Task material START

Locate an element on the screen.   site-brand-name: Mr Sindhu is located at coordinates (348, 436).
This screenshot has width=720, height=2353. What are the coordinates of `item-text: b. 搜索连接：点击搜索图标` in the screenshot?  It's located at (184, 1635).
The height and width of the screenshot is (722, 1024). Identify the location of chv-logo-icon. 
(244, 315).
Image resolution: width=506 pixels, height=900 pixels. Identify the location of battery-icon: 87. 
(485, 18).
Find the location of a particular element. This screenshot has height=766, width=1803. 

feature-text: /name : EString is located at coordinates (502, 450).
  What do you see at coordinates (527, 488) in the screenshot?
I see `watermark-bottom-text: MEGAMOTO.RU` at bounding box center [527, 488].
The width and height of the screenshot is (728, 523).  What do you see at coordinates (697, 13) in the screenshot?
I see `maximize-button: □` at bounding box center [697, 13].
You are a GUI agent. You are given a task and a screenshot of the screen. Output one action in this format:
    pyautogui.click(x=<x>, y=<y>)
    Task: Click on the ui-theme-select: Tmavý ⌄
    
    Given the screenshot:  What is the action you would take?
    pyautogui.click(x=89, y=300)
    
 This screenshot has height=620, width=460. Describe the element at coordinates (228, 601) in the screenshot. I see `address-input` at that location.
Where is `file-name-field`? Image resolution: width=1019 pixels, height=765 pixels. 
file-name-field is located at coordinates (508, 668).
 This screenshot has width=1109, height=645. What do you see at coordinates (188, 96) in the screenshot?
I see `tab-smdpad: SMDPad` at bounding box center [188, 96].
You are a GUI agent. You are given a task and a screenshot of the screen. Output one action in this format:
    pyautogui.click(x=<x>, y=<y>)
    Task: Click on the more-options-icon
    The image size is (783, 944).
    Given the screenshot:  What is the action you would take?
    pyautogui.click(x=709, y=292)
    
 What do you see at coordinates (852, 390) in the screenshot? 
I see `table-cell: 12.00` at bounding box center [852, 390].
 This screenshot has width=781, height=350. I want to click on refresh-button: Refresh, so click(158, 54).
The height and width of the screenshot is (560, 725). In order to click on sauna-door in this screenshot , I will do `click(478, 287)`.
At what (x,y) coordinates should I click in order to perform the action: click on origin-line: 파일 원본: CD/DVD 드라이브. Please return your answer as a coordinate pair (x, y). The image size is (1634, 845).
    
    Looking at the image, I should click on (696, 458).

Task material END

**Work item**
Convert the lines above into a JSON list of strings, with one string per line and blank lines left out.

**Response to the task**
[
  "Locate an element on the screen.   site-brand-name: Mr Sindhu is located at coordinates (348, 436).",
  "This screenshot has width=720, height=2353. What are the coordinates of `item-text: b. 搜索连接：点击搜索图标` in the screenshot?  It's located at (184, 1635).",
  "The height and width of the screenshot is (722, 1024). Identify the location of chv-logo-icon. ",
  "(244, 315).",
  "Image resolution: width=506 pixels, height=900 pixels. Identify the location of battery-icon: 87. ",
  "(485, 18).",
  "Find the location of a particular element. This screenshot has height=766, width=1803. ",
  "feature-text: /name : EString is located at coordinates (502, 450).",
  "  What do you see at coordinates (527, 488) in the screenshot?",
  "I see `watermark-bottom-text: MEGAMOTO.RU` at bounding box center [527, 488].",
  "The width and height of the screenshot is (728, 523).  What do you see at coordinates (697, 13) in the screenshot?",
  "I see `maximize-button: □` at bounding box center [697, 13].",
  "You are a GUI agent. You are given a task and a screenshot of the screen. Output one action in this format:",
  "    pyautogui.click(x=<x>, y=<y>)",
  "    Task: Click on the ui-theme-select: Tmavý ⌄",
  "    Given the screenshot:  What is the action you would take?",
  "    pyautogui.click(x=89, y=300)",
  " This screenshot has height=620, width=460. Describe the element at coordinates (228, 601) in the screenshot. I see `address-input` at that location.",
  "Where is `file-name-field`? Image resolution: width=1019 pixels, height=765 pixels. ",
  "file-name-field is located at coordinates (508, 668).",
  " This screenshot has width=1109, height=645. What do you see at coordinates (188, 96) in the screenshot?",
  "I see `tab-smdpad: SMDPad` at bounding box center [188, 96].",
  "You are a GUI agent. You are given a task and a screenshot of the screen. Output one action in this format:",
  "    pyautogui.click(x=<x>, y=<y>)",
  "    Task: Click on the more-options-icon",
  "    The image size is (783, 944).",
  "    Given the screenshot:  What is the action you would take?",
  "    pyautogui.click(x=709, y=292)",
  " What do you see at coordinates (852, 390) in the screenshot? ",
  "I see `table-cell: 12.00` at bounding box center [852, 390].",
  " This screenshot has width=781, height=350. I want to click on refresh-button: Refresh, so click(158, 54).",
  "The height and width of the screenshot is (560, 725). In order to click on sauna-door in this screenshot , I will do `click(478, 287)`.",
  "At what (x,y) coordinates should I click in order to perform the action: click on origin-line: 파일 원본: CD/DVD 드라이브. Please return your answer as a coordinate pair (x, y). The image size is (1634, 845).",
  "    Looking at the image, I should click on (696, 458)."
]